Dialogo: 20 maggio 2011
NON FACCIAMO CONFUSIONE !
Nel suo articolo, pubblicato sullo scorso numero di
Dialogo, Pippo Gurrieri afferma: “ (...) ci sarà subito qualcuno che mi
accuserà di fare della mera retorica antifascista, obsoleta e superata,
dimostrando come le sirene revisioniste comincino a raccogliere i frutti di un
lavorìo durato anni (...)”. Confesso che quel “ci sarà subito qualcuno...”

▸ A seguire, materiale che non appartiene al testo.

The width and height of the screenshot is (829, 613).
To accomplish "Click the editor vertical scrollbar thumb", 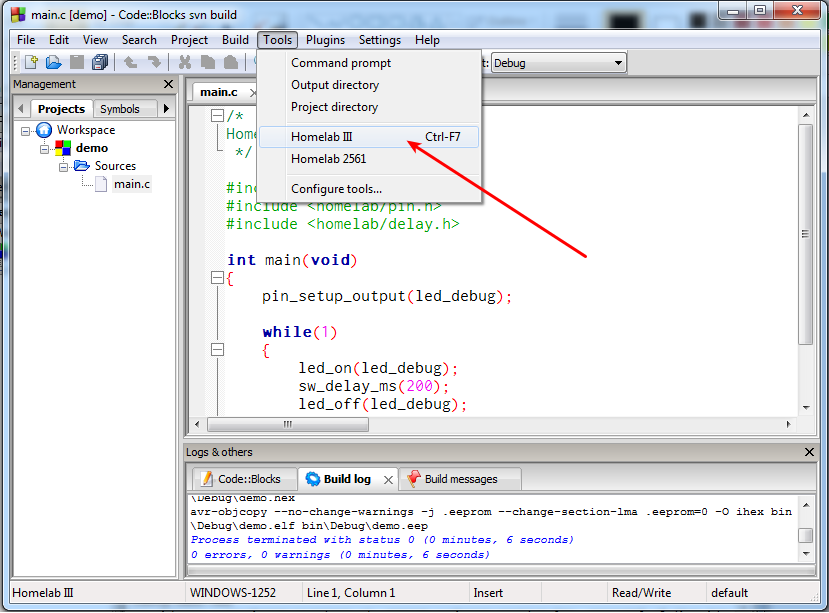I will [x=806, y=232].
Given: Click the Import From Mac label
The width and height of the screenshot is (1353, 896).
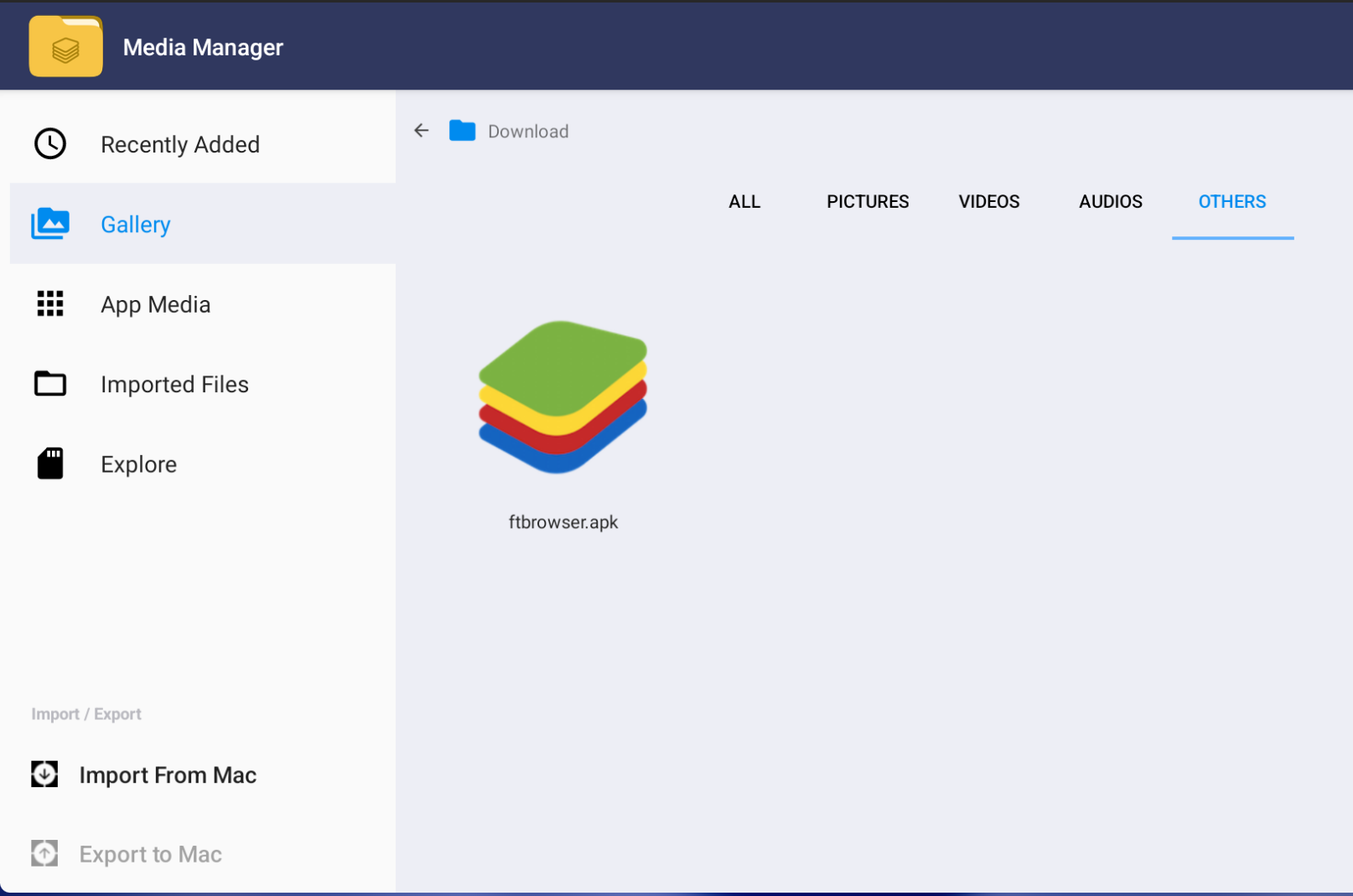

a me suona come un maldestro tentativo di porre quell’eventuale “qualcuno” in
una posizione talmente scomoda, secondo le intenzioni di Gurrieri ovviamente, da
indurlo a non intervenire. E invece quel qualcuno, nella persona del
sottoscritto, interviene, non per avviare un dibattito con Gurrieri - che
sarebbe impossibile per molteplici motivi e al quale suppongo sia disinteressato
anche lui - ma perché i nostri Lettori possano rendersi conto che una
“riflessione più ampia” – che è quella che voleva realizzare Gurrieri - non
serve a nulla quando è viziata da una iperbolica faziosità, quando è carente
sotto il profilo della documentazione storica e soprattutto, considerato che si
tratta di una riflessione di carattere storico, quando non è condotta in maniera
scientifica, visto che aprioristicamente rifiuta i contributi storiografici che
vengono via via elaborati sulla base di nuova documentazione.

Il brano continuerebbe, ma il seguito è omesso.